> [PASSAGE]
^^^^^^^^

There used to be a raid6 module which was forked from raid5, with a lot
of duplicate code. That really made really no sense.
-hpa
--
H. Peter Anvin, Intel Open Source Technology Center
I work for Intel. I don't speak on their behalf.
On Sun, April 19, 2009 12:07 pm, H. Peter Anvin wrote:
> Matti Aarnio wrote:
>>
>> I did quick "sum of symbol sizes" lookup of the raid.ko, and got
>> it like this:
>>
>> nm -t d -n -S
>> /lib/modules/2.6.27.21-170.2.56.fc10.x86_64/kernel/drivers/md/raid456.ko
>> | grep raid4|awk '{print $2}'|sed -e 's/^0*//g'|awk '{sum+=$1}END{print
>> sum}'
>> ...
>>
>> raid4: 152
>> raid5: 7165
>> raid6: 75558
>>
>> Entire 64kB of that raid6 is single pre-initialized r/o datablock:
>> raid6_gfmul
>>
>> So yes, having RAID6 personality as separate module would be appropriate
>> for
>> systems that are only interested in RAID4 or RAID5. Separating the
>> RAID4
>> personality wastes space, separating RAID5 ... barely 2 of 4k memory
>> pages.
>>
>
> RAID 4 is really just another layout scheme for RAID 5. But yes, moving
> RAID 6 to a separate module makes sense. The amount of RAID 5 code not
> used by RAID 6 is fairly trivial, so the right way to do this is to have
> the raid6 module depend on the raid5 module.
In 2.6.30, the Q syndrome code has been moved into a separate module,
so raid456.ko should be quite a bit smaller.
Of the remaining code, much is common, and some have raid5 and raid6
versions.
Part of the reason for that is that we support async xor offload for
raid5 but not for raid6, so raid6 doesn't use the async paths.
In 2.6.31, we should get async offload of the Q syndrome, so there
is a good chance that we could unify a lot of the code that currently
has separate raid5 and raid6 paths.
In code terms, the different between raid5 and raid6 is quite small
- raid6 has an extra 'parity' block
- raid6 cannot do read-modify-write cycles (at least with the current
implementation)

^^^^^^^^

> [DATA SUPPLIED]
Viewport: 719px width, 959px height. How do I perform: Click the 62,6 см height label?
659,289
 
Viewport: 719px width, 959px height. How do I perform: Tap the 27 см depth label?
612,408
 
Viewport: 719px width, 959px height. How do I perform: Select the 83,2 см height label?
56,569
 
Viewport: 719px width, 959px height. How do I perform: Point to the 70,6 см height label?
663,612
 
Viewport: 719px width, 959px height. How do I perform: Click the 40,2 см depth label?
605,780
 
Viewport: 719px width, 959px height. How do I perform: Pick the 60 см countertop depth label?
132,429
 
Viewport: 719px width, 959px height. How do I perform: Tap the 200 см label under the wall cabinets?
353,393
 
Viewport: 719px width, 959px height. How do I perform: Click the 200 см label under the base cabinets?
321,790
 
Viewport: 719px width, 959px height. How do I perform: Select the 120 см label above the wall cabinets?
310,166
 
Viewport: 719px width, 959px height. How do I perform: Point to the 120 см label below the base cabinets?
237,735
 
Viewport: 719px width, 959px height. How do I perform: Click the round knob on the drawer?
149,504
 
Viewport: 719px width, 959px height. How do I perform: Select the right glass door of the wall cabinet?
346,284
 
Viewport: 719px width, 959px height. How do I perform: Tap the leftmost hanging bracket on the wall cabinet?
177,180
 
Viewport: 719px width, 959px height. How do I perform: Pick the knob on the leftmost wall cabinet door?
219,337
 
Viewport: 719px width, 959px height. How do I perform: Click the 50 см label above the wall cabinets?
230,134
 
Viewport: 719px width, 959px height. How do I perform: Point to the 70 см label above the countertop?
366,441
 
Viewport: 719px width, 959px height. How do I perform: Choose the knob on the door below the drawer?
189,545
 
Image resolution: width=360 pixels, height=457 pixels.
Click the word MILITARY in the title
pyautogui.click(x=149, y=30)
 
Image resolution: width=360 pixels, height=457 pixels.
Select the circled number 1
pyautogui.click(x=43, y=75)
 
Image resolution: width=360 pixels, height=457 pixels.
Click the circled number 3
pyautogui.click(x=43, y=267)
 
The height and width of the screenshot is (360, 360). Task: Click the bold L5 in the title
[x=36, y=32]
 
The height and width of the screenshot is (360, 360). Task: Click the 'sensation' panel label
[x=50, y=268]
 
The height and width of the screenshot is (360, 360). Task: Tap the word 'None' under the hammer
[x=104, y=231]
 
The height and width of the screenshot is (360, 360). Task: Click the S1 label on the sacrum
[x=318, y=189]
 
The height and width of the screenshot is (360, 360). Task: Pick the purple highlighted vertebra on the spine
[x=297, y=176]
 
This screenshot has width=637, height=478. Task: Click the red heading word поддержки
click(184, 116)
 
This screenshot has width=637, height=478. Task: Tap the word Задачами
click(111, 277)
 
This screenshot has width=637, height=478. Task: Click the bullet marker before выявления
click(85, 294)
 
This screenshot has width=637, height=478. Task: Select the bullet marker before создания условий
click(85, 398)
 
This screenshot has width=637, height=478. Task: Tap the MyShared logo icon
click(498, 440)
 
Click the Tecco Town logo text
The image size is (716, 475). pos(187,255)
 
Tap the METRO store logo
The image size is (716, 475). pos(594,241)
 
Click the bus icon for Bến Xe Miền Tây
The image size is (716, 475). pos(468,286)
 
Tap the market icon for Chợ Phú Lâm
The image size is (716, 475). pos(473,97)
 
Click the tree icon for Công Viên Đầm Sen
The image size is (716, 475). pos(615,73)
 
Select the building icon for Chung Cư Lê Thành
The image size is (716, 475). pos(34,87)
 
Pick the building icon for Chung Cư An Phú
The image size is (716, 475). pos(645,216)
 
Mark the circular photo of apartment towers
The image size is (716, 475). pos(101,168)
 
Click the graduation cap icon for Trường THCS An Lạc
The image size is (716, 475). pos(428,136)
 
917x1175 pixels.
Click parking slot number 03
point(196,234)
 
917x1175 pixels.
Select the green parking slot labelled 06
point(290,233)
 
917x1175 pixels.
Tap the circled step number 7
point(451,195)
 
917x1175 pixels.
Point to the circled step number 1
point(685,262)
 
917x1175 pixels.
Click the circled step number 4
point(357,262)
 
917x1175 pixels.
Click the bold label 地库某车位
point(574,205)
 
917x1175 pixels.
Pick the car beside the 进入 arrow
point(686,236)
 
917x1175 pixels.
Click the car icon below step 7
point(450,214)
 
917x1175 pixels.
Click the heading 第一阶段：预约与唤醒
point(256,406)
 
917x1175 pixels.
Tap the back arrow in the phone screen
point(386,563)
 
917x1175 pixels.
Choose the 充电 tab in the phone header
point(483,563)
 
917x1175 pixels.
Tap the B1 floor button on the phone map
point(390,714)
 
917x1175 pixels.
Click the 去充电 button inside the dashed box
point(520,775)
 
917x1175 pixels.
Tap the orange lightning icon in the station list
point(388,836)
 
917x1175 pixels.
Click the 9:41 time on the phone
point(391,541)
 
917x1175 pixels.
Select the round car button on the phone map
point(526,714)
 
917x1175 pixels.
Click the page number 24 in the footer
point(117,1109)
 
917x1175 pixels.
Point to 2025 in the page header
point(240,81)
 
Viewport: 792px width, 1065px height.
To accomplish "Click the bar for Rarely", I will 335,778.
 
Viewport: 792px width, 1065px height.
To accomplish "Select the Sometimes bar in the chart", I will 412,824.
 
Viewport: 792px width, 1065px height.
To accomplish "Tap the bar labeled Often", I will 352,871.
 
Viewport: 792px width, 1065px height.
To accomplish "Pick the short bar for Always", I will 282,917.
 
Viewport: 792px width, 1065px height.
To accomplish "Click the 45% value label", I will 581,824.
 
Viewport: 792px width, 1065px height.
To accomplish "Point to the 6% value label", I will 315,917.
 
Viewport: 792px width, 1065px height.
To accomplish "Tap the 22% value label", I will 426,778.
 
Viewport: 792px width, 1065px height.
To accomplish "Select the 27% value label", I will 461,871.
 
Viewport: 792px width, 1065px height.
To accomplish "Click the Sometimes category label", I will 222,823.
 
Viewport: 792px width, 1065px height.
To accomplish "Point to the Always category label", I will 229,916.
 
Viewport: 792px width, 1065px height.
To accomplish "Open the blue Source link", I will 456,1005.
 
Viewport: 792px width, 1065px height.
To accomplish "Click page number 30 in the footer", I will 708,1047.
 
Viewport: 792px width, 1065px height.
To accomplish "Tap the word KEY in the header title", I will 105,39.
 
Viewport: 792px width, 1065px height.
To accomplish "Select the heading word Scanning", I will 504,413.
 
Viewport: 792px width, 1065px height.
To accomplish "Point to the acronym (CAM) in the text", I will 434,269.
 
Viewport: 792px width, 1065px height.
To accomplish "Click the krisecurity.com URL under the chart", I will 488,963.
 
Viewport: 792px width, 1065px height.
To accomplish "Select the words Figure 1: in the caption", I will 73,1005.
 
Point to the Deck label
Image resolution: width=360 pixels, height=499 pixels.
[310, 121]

^^^^^^^^

> [TASK INSTRUCTIONS]
Reproduce the part of the RAID module discussion that begins at the words "There used to" and ends after "on their behalf.".

> [RESPONSE AREA]
There used to be a raid6 module which was forked from raid5, with a lot
of duplicate code. That really made really no sense.
-hpa
--
H. Peter Anvin, Intel Open Source Technology Center
I work for Intel. I don't speak on their behalf.